An adeno-associated virus (AAV) serotype 1 vector carrying human OTOF transgene (AAV1-hOTOF) coding the human functional otoferlin protein had previously been shown to be effective and safe in mouse models and in nonhuman primates. In 2022, the research team delivered the world’s first gene therapy DFNB9, as part of a trial involving six patients in China who were treated in one ear. The results of that study, published in January 2024, showed that five of the six children gained improvements in hearing and speech. Yilai Shu MD, PhD, professor, director of the Diagnosis and Treatment Center of Genetic Hearing Loss affiliated with the Eye & ENT Hospital of Fudan University in Shanghai, initially presented the data at the 30th Annual Congress of European Society of Gene and Cell Therapy (ESGCT) in Brussels, in October 2023, representing the first in the world to report clinical data on using gene therapy to restore hearing.

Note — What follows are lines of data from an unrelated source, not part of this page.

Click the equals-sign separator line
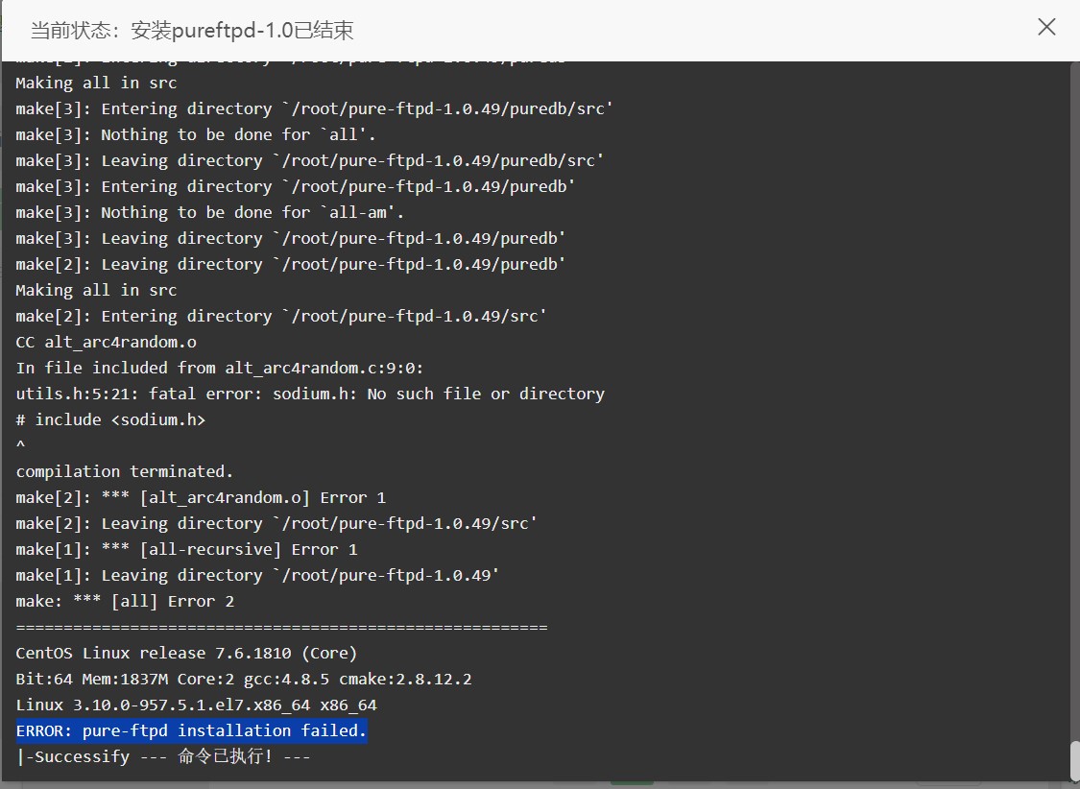1080x789 pixels. 281,627
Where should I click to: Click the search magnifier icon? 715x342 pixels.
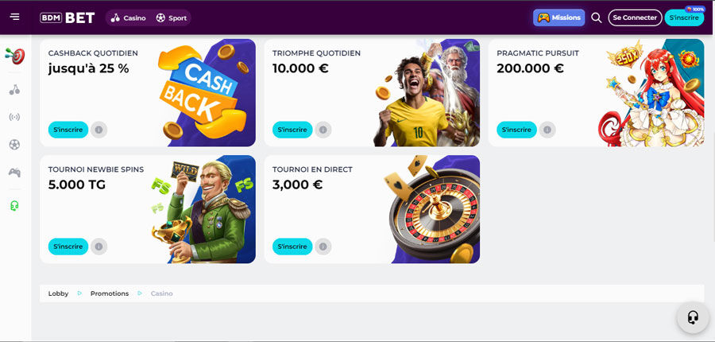[596, 17]
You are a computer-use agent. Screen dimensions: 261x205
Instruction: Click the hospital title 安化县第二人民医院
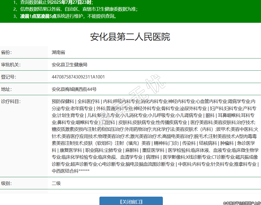pos(130,37)
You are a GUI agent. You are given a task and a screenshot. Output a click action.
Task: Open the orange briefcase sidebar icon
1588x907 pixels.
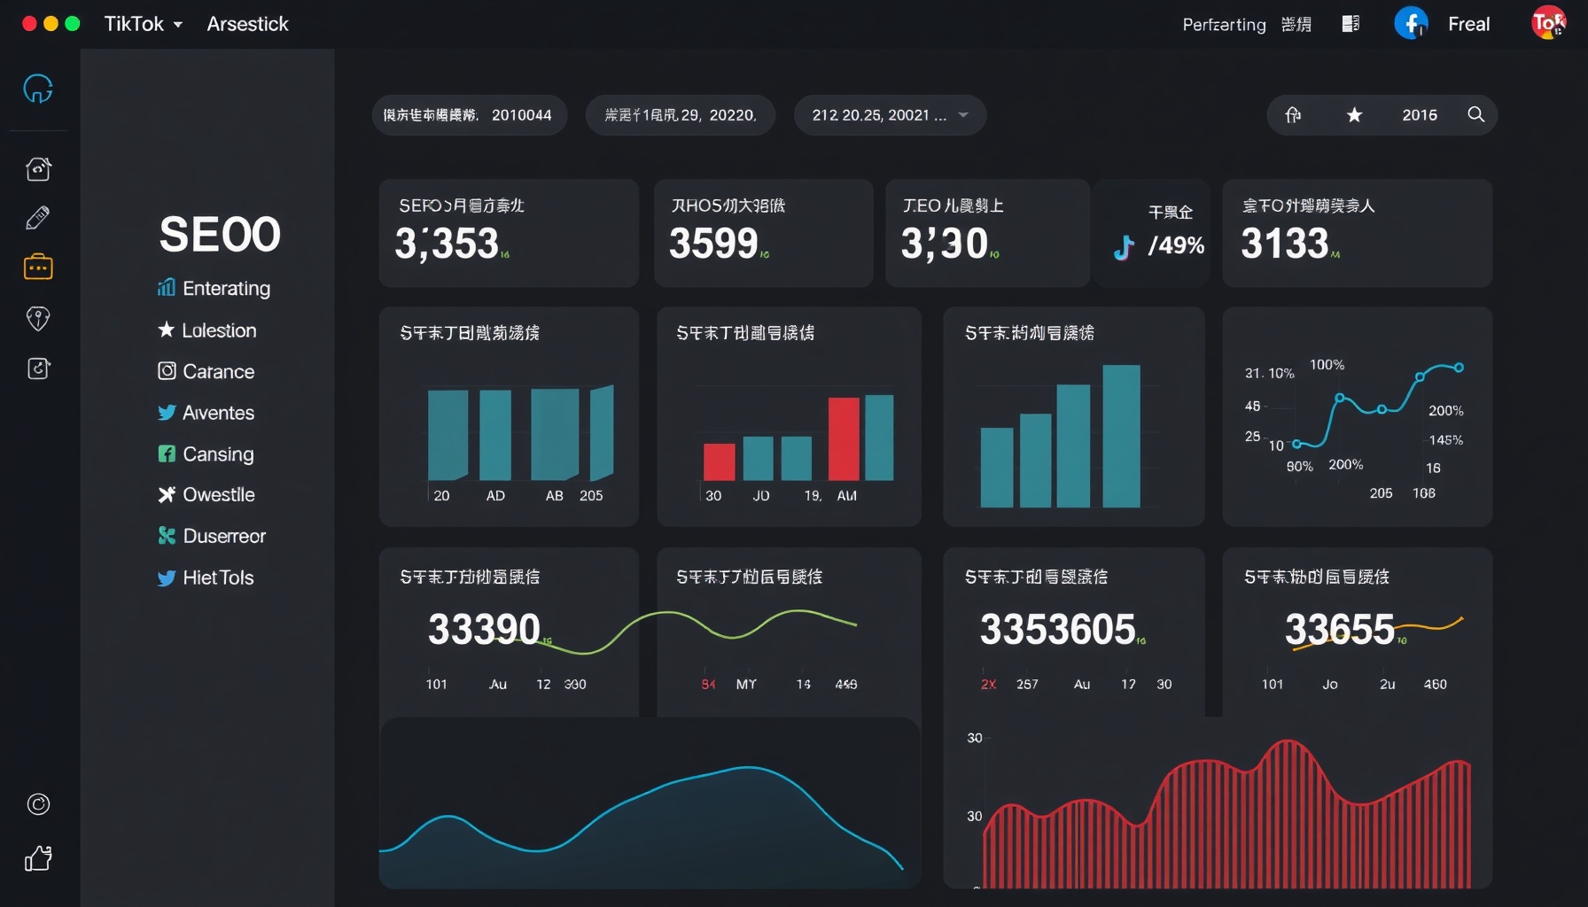point(38,267)
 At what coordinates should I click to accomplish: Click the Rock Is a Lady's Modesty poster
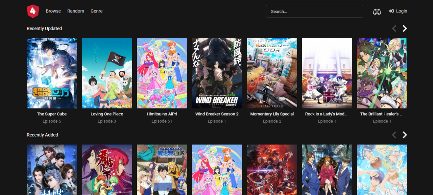pyautogui.click(x=327, y=73)
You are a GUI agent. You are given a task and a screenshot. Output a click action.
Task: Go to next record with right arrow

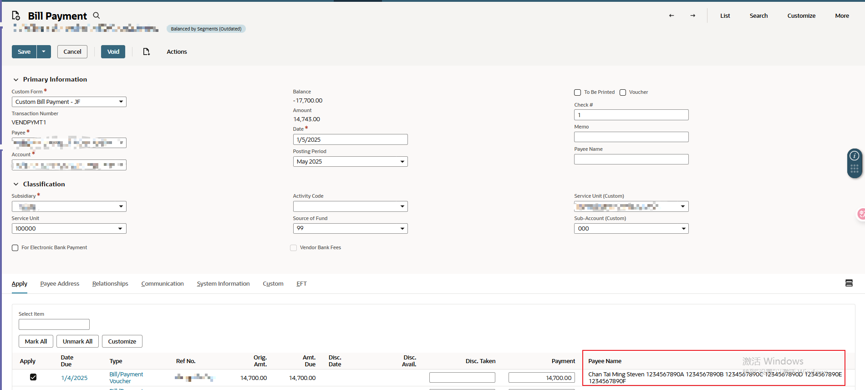point(692,15)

The new study described in Nature Medicine is the first clinical trial to use bilateral ear gene therapy for treating DFNB9. The researchers noted that their team’s goal always was to treat children in both ears to achieve the ability to hear sound in three dimensions “The ability to localize sound source, determining the position of a sound source in three dimensions, is important for speech communication and daily safety such as driving,” they pointed out. “Restoring hearing in both ears of children who are born deaf can maximize the benefits of hearing recovery,” added Shu, who is also the lead study author.
During treatment follow-up, 36 adverse events were observed, but no dose-limiting toxicity or serious events occurred. All five children showed hearing recovery in both ears, with dramatic improvements in speech perception and sound localization. Two of the children gained an ability to appreciate music, a more complex auditory signal, and were observed dancing to music in videos captured for the study. The trial remains ongoing with participants continuing to be monitored. “These new results show this approach holds great promise and warrants larger international trials,” said Shu. “These results confirm the efficacy of the treatment that we previously reported on and represent a major step in gene therapy for genetic hearing loss.”

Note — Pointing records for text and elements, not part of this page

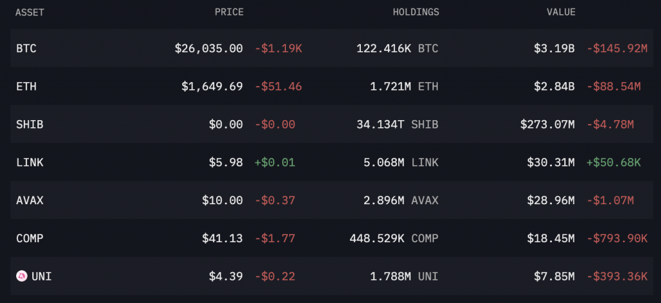Open the BTC asset row

(x=332, y=48)
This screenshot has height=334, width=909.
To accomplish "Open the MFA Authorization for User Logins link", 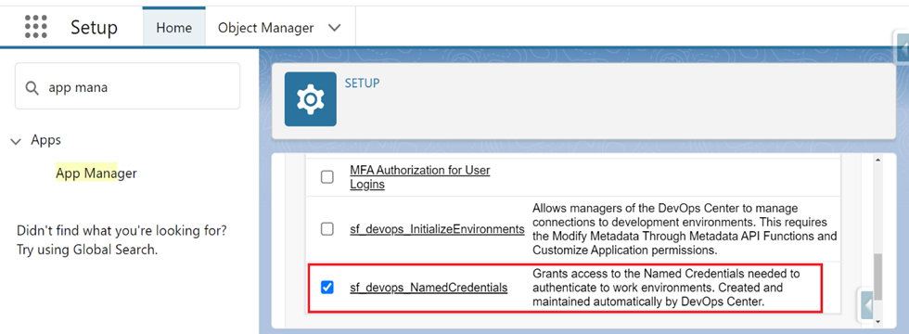I will click(419, 177).
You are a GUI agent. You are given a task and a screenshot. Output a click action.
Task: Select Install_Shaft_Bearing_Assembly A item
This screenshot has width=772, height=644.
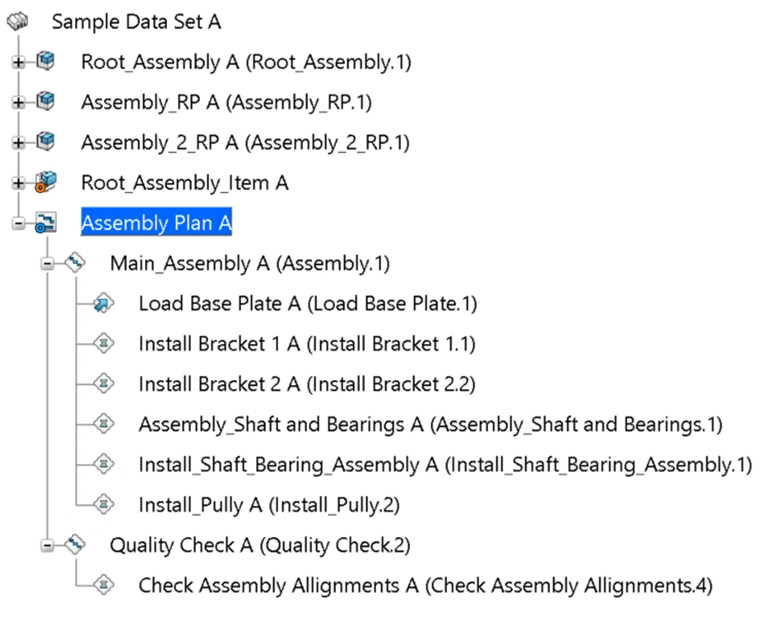(444, 465)
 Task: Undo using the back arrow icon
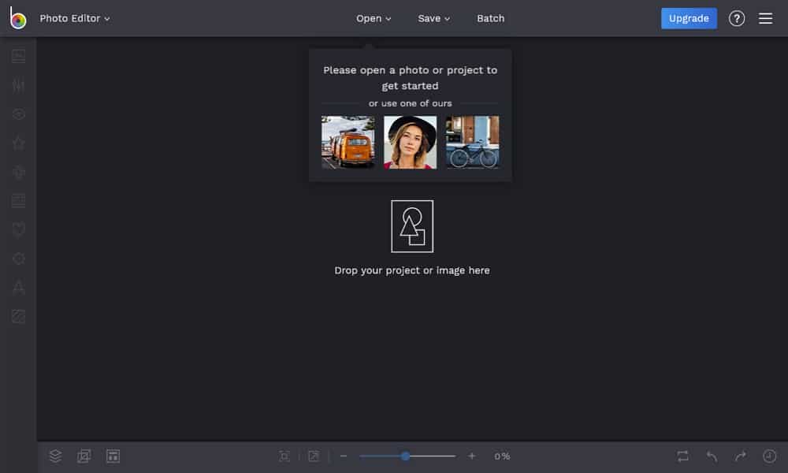point(711,456)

The authors concluded, “Our results show that AAV1-hOTOF binaural gene therapy for patients with DFNB9 is feasible, safe, and efficacious. The study expands the scope of DFNB9 treatment, potentially improving clinical intervention for hereditary deafness and promoting clinical transformation of gene therapy for hereditary deafness caused by other deafness genes.”
The authors noted that more work is needed to further study and refine the therapy. The bilateral study requires more consideration compared to the unilateral (one ear) study as operations in both ears, in the course of one surgery, doubles surgical time. Furthermore, by injecting double doses of AAVs into the body, the immune response is likely to be stronger and the potential for adverse effects could be greater.
Looking ahead, more patients as well as a longer follow-up duration are necessary, and continued analysis of gene therapies and cochlear implants in larger randomized trials will be valuable. The authors acknowledged, “This trial is limited by the small patient numbers and the relatively short follow-up period. The trial is ongoing; long-term follow-up visits and more patients are needed for further investigation … In the future, investigation of gene therapy and cochlear implant in a larger randomized trial needs to be explored.”